Specifically, Sansec notes that if a CacheWarmer cookie value has the form CacheWarmer:(Tz|Qz|YT) (beginning with Tz, Qz, or YT), it is a strong indicator of an exploitation attempt. Search your web server's access logs for "CacheWarmer" and look for these suspicious values. In case an attack has succeeded, it is also safest to check whether unfamiliar PHP files have appeared in web-accessible directories, and whether the checkout page's code has been altered.

What to Do Right Now

The fix is simple: update Mirasvit Full Page Cache Warmer to 1.11.12 or later. The official changelog states that this version fixed "PHP Object Injection in session cookie deserialization." Since the attack needs no admin login, rather than putting it off with "we're probably fine," raising the version to close the hole itself is the fastest and surest move.

If you can't update right away, an interim defense is to use a Web Application Firewall (WAF—a wall that screens out malicious requests) to block those suspicious CacheWarmer cookies. But that only buys time; fundamentally, you need to update. Even after updating, it is recommended to preserve logs and investigate for intrusion, on the assumption that you may already have been breached. As a vulnerability in the permission layer of a web app, this is, like the arbitrary code execution in the WordPress plugin WPCode, a textbook case of "an add-on that supports the site quietly carrying a hole."

Frequently Asked Questions

Q. How dangerous is CVE-2026-45247?

Very.
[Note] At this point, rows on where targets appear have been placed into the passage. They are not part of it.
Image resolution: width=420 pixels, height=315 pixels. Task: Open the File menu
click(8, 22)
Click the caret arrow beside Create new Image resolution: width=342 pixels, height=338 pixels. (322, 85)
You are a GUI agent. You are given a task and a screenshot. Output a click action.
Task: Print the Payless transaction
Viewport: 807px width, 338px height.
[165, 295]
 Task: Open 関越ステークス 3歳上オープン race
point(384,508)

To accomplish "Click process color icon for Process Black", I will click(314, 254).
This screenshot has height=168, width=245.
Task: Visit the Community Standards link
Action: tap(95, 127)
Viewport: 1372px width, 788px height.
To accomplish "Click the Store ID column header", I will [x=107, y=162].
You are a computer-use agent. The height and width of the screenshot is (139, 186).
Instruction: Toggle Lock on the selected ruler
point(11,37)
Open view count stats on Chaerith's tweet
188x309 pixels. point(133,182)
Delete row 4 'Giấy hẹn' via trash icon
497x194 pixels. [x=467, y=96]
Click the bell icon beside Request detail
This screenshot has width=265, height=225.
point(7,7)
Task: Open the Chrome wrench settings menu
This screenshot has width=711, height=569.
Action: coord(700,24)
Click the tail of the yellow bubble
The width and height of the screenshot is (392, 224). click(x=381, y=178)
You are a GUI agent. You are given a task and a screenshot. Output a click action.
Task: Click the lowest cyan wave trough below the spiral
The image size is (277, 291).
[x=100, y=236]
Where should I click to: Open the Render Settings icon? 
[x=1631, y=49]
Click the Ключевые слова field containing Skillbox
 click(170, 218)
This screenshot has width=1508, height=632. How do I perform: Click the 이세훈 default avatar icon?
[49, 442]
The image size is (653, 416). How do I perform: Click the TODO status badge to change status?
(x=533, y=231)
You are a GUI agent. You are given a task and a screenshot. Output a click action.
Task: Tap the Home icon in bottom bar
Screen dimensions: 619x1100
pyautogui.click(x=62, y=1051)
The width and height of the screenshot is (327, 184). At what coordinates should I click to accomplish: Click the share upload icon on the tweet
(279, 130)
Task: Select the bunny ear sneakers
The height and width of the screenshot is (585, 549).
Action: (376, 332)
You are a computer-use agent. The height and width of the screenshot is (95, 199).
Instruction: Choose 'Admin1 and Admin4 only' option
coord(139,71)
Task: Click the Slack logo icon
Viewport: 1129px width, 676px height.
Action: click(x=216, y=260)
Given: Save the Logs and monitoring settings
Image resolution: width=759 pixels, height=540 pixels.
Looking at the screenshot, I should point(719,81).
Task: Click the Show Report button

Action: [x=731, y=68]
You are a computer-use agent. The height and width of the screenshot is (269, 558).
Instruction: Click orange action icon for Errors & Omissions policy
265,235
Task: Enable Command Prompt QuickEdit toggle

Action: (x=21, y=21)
It is rated CVSS 9.8 out of 10 and lets attackers take over a store's server remotely without logging in. Real attacks have already been observed, and it is listed in CISA's Known Exploited Vulnerabilities (KEV) catalog, so affected stores need to act with top priority.

Q. How can I check if my online store is affected?

If you run Magento 2 with Mirasvit Full Page Cache Warmer at a version older than 1.11.12, you are affected. If you're unsure whether it's installed or which version you have, ask the developer who built your site or your hosting provider.

Q. Is there any risk to shoppers (consumers)?

If a store is taken over, eavesdropping code can be planted on the checkout page, risking theft of the credit card numbers and personal data you enter. There's little a consumer can do directly, but regularly checking your card statement for unfamiliar charges helps.

Q. What if I can't update immediately?

As a stopgap, you can use a WAF (a wall that screens out malicious requests) to block suspicious CacheWarmer cookies. But that only buys time; you ultimately need to update to 1.11.12 or later and investigate for signs of intrusion.